Consider this scenario: your animal just wakes up looking really sick. It is off-feed, the body feels hot to the touch and it does not want to move. Maybe it shows signs of diarrhoea or hard dung (constipation). How do you help it to aid recovery?
First things first: It is always important to spot or discover a sick animal very early. This allows any intervention to have more chances of success. If you treat a condition/disease late, many internal organs may have been damaged beyond repair! Quick intervention is always important. It is therefore critical to have a daily routine of observing your animals at least twice each day: early in the morning and in the evening before they settle for the night.
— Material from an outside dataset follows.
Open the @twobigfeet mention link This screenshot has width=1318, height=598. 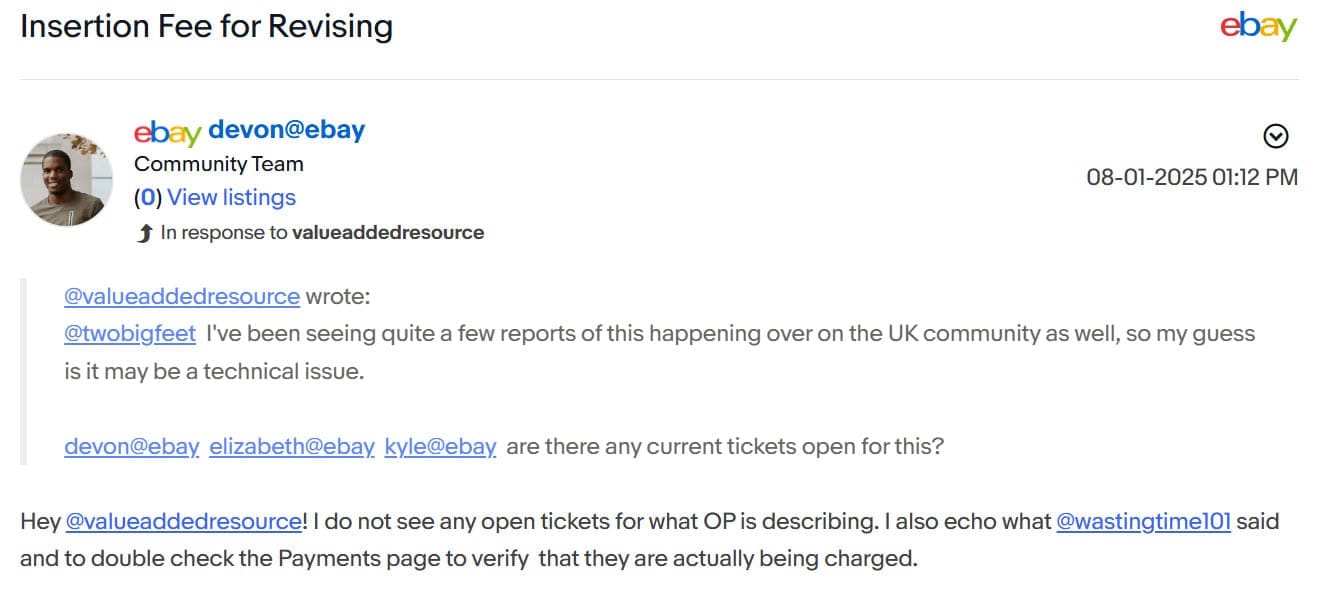pos(130,334)
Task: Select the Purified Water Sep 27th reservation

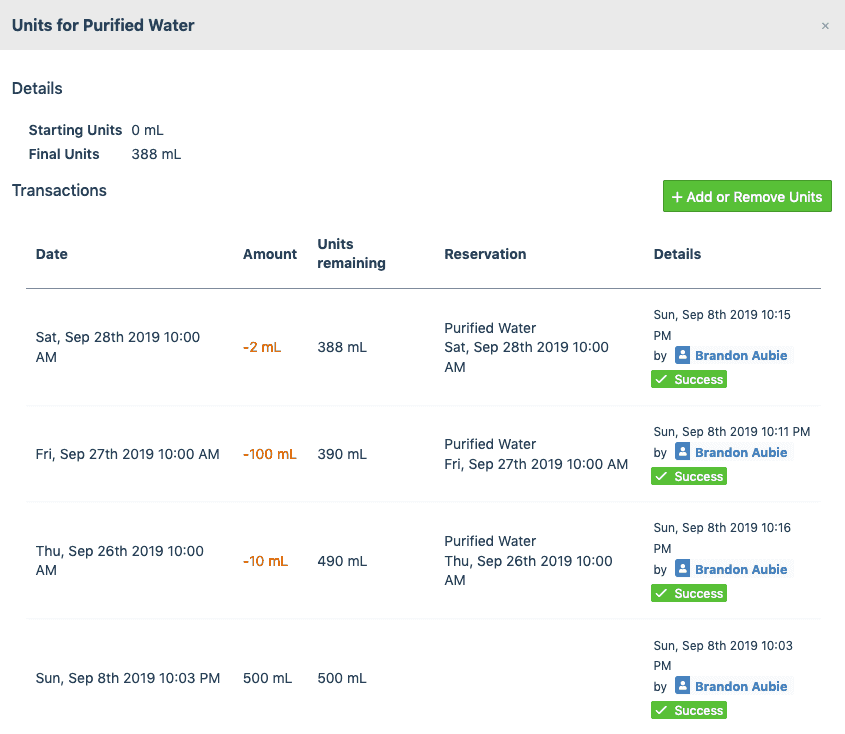Action: point(535,454)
Put it in a sick bay/paddock/house: This is important for three critical reasons. The first one is that for contagious diseases, a sick animal can be a source of sickness for the whole herd or flock. Secondly, sick animals contaminate the environment through secreting or breathing out the disease-causing microbe. Thirdly, sick animals are weak and can be attacked or savaged by others. This is especially common in chickens.
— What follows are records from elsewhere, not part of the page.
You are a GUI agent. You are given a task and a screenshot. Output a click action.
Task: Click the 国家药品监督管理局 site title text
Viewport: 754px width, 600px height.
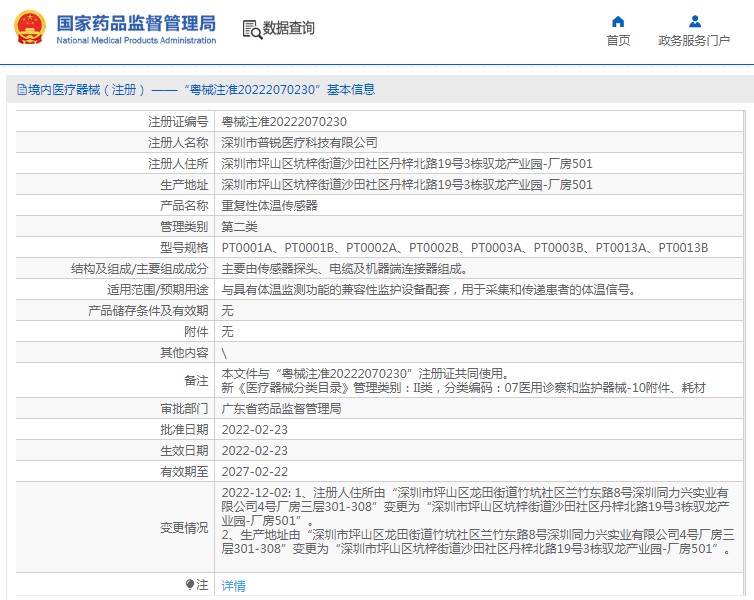pos(135,22)
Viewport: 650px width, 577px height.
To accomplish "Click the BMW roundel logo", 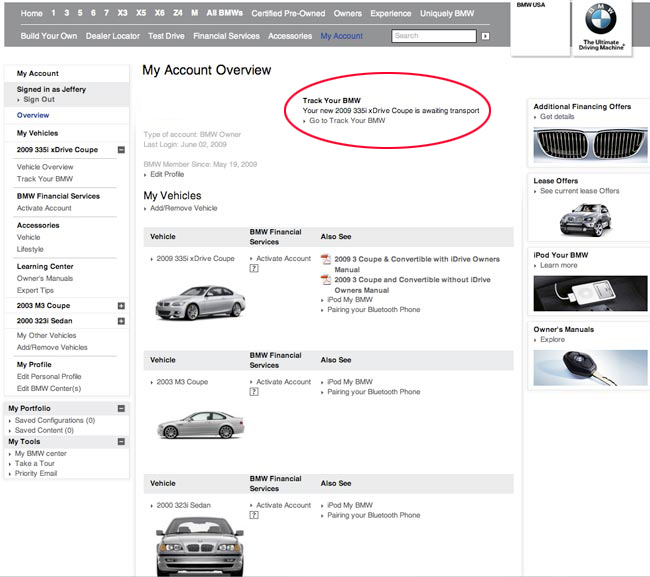I will (600, 19).
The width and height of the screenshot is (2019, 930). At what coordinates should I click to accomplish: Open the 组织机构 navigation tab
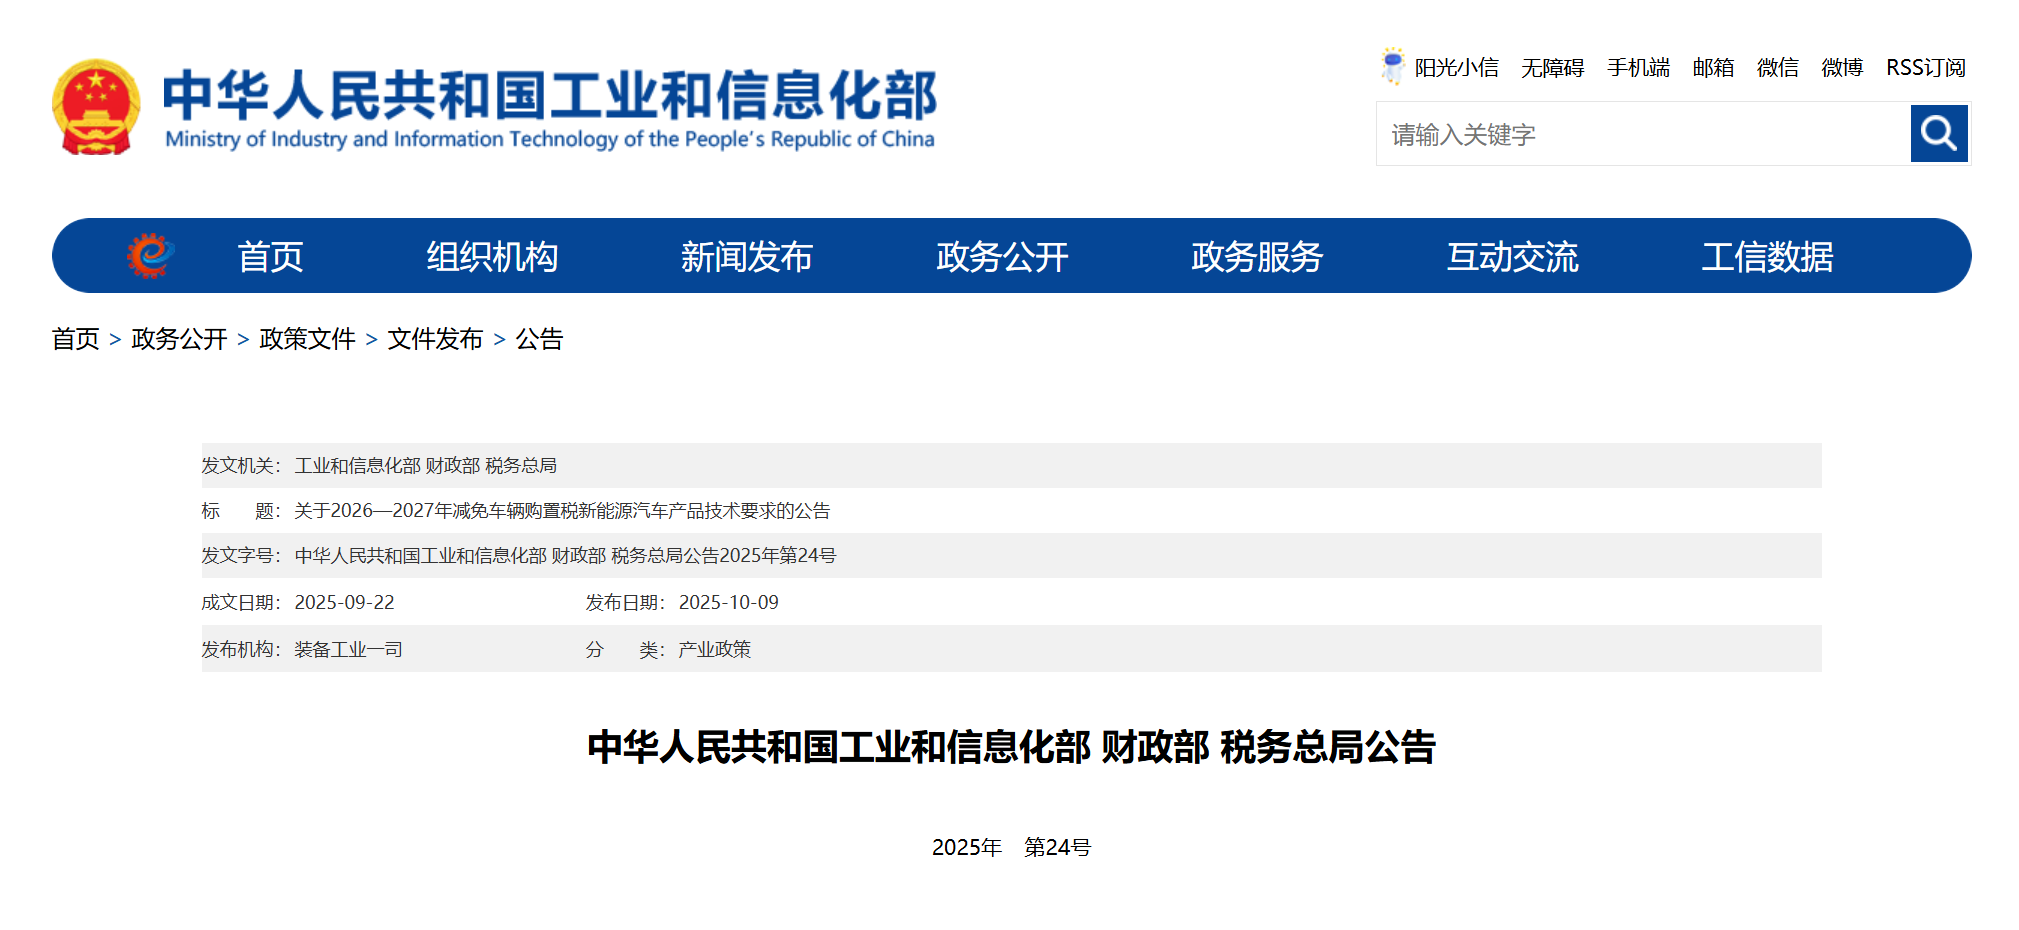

Tender loving care (TLC): This is probably the most critical aspect of nursing a sick animal. Give it attention; clean water, warmed up if necessary; appetizing, fresh food; clean environment.
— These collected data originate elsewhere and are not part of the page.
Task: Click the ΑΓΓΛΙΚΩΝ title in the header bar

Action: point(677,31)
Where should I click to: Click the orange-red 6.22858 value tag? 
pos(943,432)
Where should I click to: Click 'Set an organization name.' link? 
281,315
Immune boosters: Sick animals, by mere fact of being sick, have a weakened immune system. Most may be off feed, which worsens the situation. A dose of multi-vitamin and minerals is in order. To stimulate gut function, opaque beer/traditional brew performs wonders in ruminant animals like cattle and goats. For example, animals suffering from Gall Sickness may have constipation. Drenching or dosing 1 to 2 litres of traditional/opaque beer rich in vitamins also stimulates gut function.
Specific or general antibiotic therapy: With professional advice, antibiotic therapy can help by directly killing microbes already circulating in the body. The important thing is to observe proper dose rates, withdrawal instructions and properly estimating/weighing your animal. Always read manufacturer’s instruction written on the sleeve. Only use an antibiotic from its original container.